With 30+ years of recording behind him as The Divine Comedy, 2022 sees Neil Hannon release his second greatest hits compilation. And with it comes an extensive Europe, UK and Ireland tour, suitably titled ‘The Very Best of The Divine Comedy’ or, as Hannon himself put it when addressing Edinburgh’s Usher Hall; “We’re just doing the hits. None of that weird, difficult stuff”. They do not fail to deliver.
Absent Friends and At the Indie Disco, open the show. With Absent Friends, a galloping anthem detailing the lives of cultural icons like Oscar Wilde and Steve McQueen, beautifully setting the tone for the evening in a hall that feels completely befitting of a band like The Divine Comedy.

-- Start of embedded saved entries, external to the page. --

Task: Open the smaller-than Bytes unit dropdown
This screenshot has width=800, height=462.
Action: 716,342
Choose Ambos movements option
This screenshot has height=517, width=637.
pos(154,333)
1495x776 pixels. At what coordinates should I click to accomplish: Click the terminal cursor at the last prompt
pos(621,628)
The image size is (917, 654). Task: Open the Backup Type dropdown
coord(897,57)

The first half of the set weaves through the back catalogue, from 1996’s Becoming More Like Aflie, to Norman and Norma (from the last studio album Office Politics), to their latest single The Best Mistakes. In a set list that is pushed as being a best of, I suppose the biggest compliment you could pay to The Best Mistakes is that it does not sound remotely out of place alongside the songs that are the high points of The Divine Comedy’s three decade existence.

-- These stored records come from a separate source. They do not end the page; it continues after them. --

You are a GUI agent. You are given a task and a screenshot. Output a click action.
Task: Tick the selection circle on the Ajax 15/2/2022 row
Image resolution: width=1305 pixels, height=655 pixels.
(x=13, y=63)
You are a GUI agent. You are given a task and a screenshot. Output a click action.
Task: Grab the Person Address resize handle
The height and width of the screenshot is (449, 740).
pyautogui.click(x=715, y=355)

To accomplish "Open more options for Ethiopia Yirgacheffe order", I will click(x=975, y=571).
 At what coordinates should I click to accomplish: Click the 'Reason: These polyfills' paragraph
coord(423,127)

Musically, The Divine Comedy are as good as you would expect, but the real charm lies in Hannon himself and the way he interacts with the audience and his songs. There is a humour throughout the set, from a set of maracas masquerading as a bouquet of flowers to a bowler hatted stage hand waltzing on stage to change Hannon’s capo position. Hannon has a sort of blithe stage presence about himself. It’s not arrogant nonchalance, it’s almost like he’s completely surprised to have stumbled upon a room of people there to see him.

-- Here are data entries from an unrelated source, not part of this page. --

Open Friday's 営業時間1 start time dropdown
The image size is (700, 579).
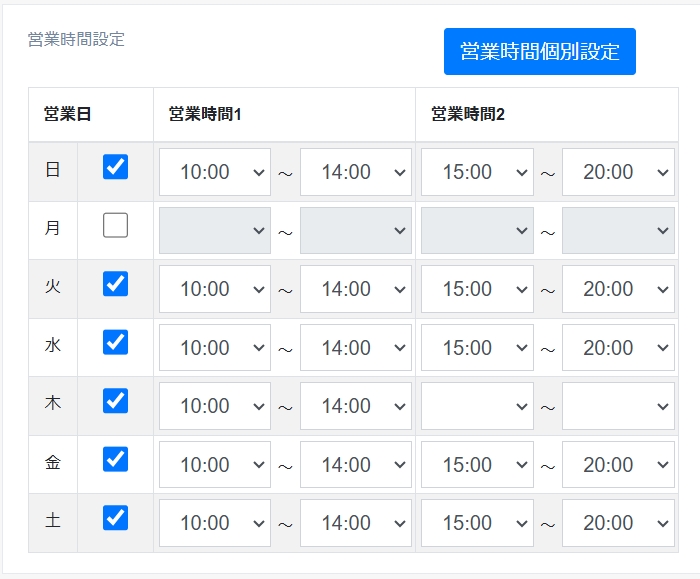[x=214, y=465]
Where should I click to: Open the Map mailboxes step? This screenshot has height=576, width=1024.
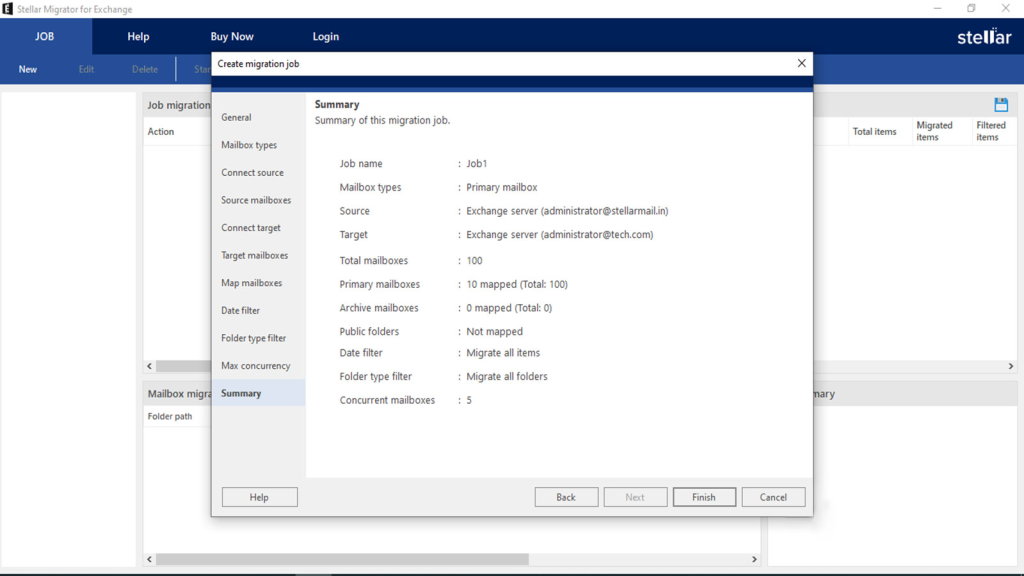[251, 283]
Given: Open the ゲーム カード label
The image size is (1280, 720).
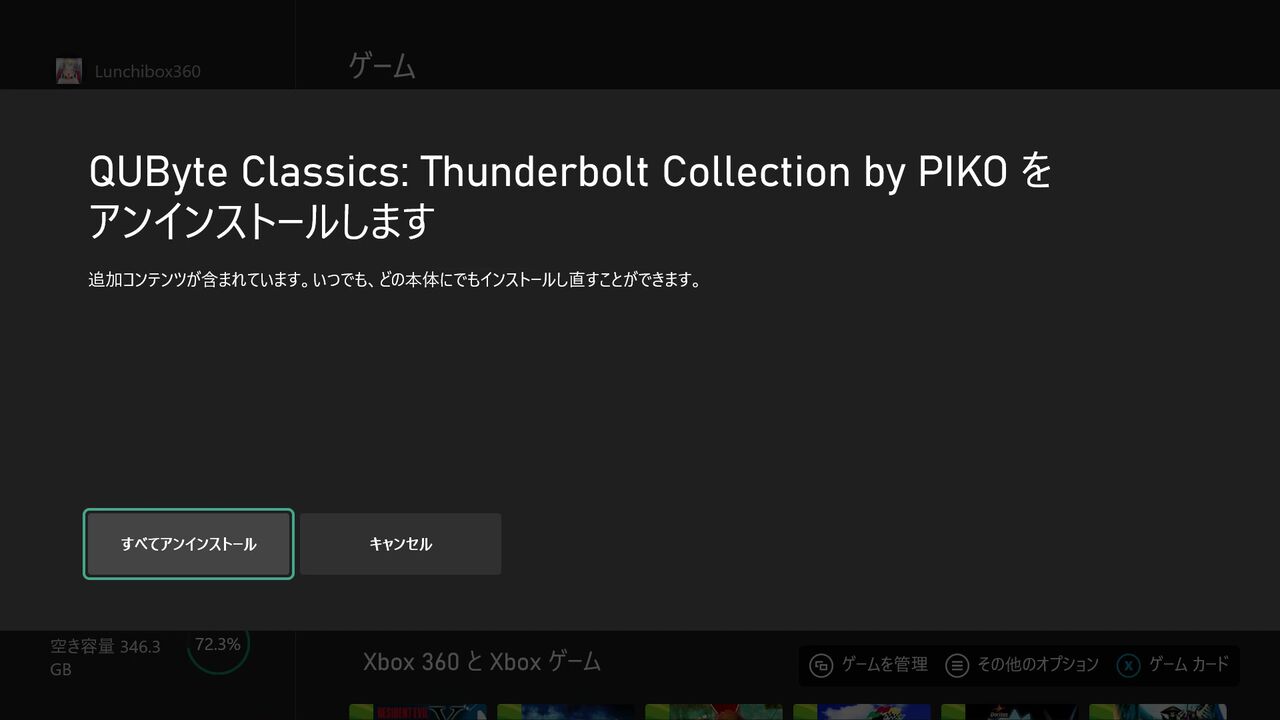Looking at the screenshot, I should click(1188, 665).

After a brief mid-set interval they return with two songs which probably best show the different eras of the band. First is Lady of a Certain Age from 2006’s Victory for the Comic Muse. This is The Divine Comedy at one of their most chamber pop points, the usual orchestral backing substituted for an accordion during this run. Then, Songs of Love, the almost Britpop without actually being Britpop number. As familiar as a TV theme tune as it is a beautifully poetic pop song.
At this point it’s probably overplayed to compare Hannon to Scott Walker. So I won’t, even if I do include the previous sentence as a way of getting it in there. But Hannon’s voice is really something else. It is rich and grandiose and, when he wants it to, it fills the hall with a lush and emotive tone that can’t help but take you by the scruff of the neck and make you notice. He does this best during Our Mutual Friend, taking us through a night of drunken not-quite-love to the early morning hangover and loss. Those final few drawn out and textured notes highlighting how good he still sounds.
By the final song of the second set, hit of hits National Express, even up in the gods, people were on their feet. Foregoing worries of vertigo, a woman a row down finally sprung from her seat as if a jack in the box, with a crank only turned by Northern Irish chamber pop.
The two song encore of Perfect Lovesong and Tonight We Fly round out one of the most satisfying performances I’ve seen in a long time.